Fighters will be getting a small increase in pay under the UFC's new uniform deal with Venum.
UFC 260 on March 27 was the final event under the UFC's outfitting policy with Reebok. Beginning April 1, the UFC's official uniform partner will be martial arts brand Venum, UFC senior executive vice president and chief operating officer Lawrence Epstein told ESPN. The design for the new fight kits will be revealed next week, and they will make their debut at UFC Fight Night on April 10.
Beginning with the Reebok contract in 2014, the UFC instituted what it refers to as "fight week incentive pay." That policy bundles together the outfitting policy, promotional duties and the code of conduct for a per-fight bonus in addition to a fighter's purse. With Venum coming in, the fight week incentive pay will see a bump, albeit an incremental one. Epstein said the UFC will be boosting the pay scale by about $1 million annually.
Champions will now get $42,000 per bout in fight week incentive pay, compared to $40,000 under Reebok. Title challengers will get $32,000, compared to the old rate of $30,000. Fighters with 21 or more UFC fights get $21,000, up from $20,000. Athletes with between 16 and 20 fights will also see a $1,000 increase, from $15,000 to $16,000.
Entry-level fighters with between one and three UFC fights will now get $4,000 compared with $3,500 previously. Athletes with four or five UFC fights also get a $500 bump, from $4,000 to $4,500; athletes who have six to 10 UFC fights will go from $5,000 to $6,000; and fighters with between 11 and 15 fights get $11,000, compared with $10,000 under Reebok.
Epstein said "essentially" the entire value of the Venum contract will be going back to the fighters.
"This is not a profit center for us," Epstein said. "Whether it's cash out the door or where it's product, we're delivering it to the athletes. All the value is essentially going to them. We're not really making anything on this. We do feel the look and feel of the product itself is great for the UFC brand, but when it comes to cash it's all going to the athletes, whether in actual cash or product."
The outfitting policy was controversial when it was instituted seven years ago. Before the UFC and Reebok signed an agreement, fighters wore all of their own gear with their own sponsors during fight week and inside the Octagon. That went away in 2014 with Reebok. Fighters were no longer allowed to wear the logos or clothes of their own sponsors during fight week and in competition, which resulted in up to six-figure losses per bout for some popular fighters. That policy will not change under Venum.
Epstein said the UFC encourages corporate sponsors such as Monster Energy to come to a direct sponsorship deal with athletes, and said fighters are "free to enter into any sponsorship for non-fight-week related stuff."
The UFC is well within its rights to unilaterally change policies. UFC fighters are not unionized and have no collective bargaining agreement, so they get no say in how much revenue gets shared with them with regard to sponsors, unlike most other major sports athletes.
Sources told ESPN last year that the Venum deal is not as lucrative as the one with Reebok, which was $70 million over six years.

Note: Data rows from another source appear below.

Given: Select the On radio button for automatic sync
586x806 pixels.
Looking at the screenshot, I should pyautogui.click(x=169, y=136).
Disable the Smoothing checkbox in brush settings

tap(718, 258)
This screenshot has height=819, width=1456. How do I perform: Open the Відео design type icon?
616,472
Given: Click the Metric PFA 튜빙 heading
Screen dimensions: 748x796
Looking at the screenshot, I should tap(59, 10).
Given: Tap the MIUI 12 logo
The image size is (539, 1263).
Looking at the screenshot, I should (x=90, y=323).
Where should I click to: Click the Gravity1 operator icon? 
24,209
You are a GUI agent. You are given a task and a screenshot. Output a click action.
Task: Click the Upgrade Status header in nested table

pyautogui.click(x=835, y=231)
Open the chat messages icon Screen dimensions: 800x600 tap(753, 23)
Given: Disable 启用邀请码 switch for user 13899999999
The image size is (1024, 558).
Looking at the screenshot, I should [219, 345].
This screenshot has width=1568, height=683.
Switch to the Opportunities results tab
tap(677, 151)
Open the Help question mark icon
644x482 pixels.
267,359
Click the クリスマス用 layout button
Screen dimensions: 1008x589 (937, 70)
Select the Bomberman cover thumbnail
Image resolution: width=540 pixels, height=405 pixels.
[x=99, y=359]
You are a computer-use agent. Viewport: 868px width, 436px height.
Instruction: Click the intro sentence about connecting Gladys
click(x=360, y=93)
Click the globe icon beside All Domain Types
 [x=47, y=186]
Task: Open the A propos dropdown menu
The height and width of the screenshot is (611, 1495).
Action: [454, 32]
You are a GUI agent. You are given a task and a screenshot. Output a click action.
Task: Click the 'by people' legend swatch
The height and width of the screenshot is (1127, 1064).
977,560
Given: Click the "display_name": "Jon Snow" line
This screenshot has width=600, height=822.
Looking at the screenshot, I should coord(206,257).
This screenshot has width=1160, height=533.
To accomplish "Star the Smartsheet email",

The $70 million was not all cash; it also incorporated the value of the products the fighters got for free. Epstein said the UFC's deal with Venum is for "three or so years." Reebok will remain in a relationship with the UFC as its footwear partner.
"As good as the Reebok product was, Venum has taken this up a notch with just the quality of construction [and] the thoughtfulness of how our athletes will use the products," Epstein said.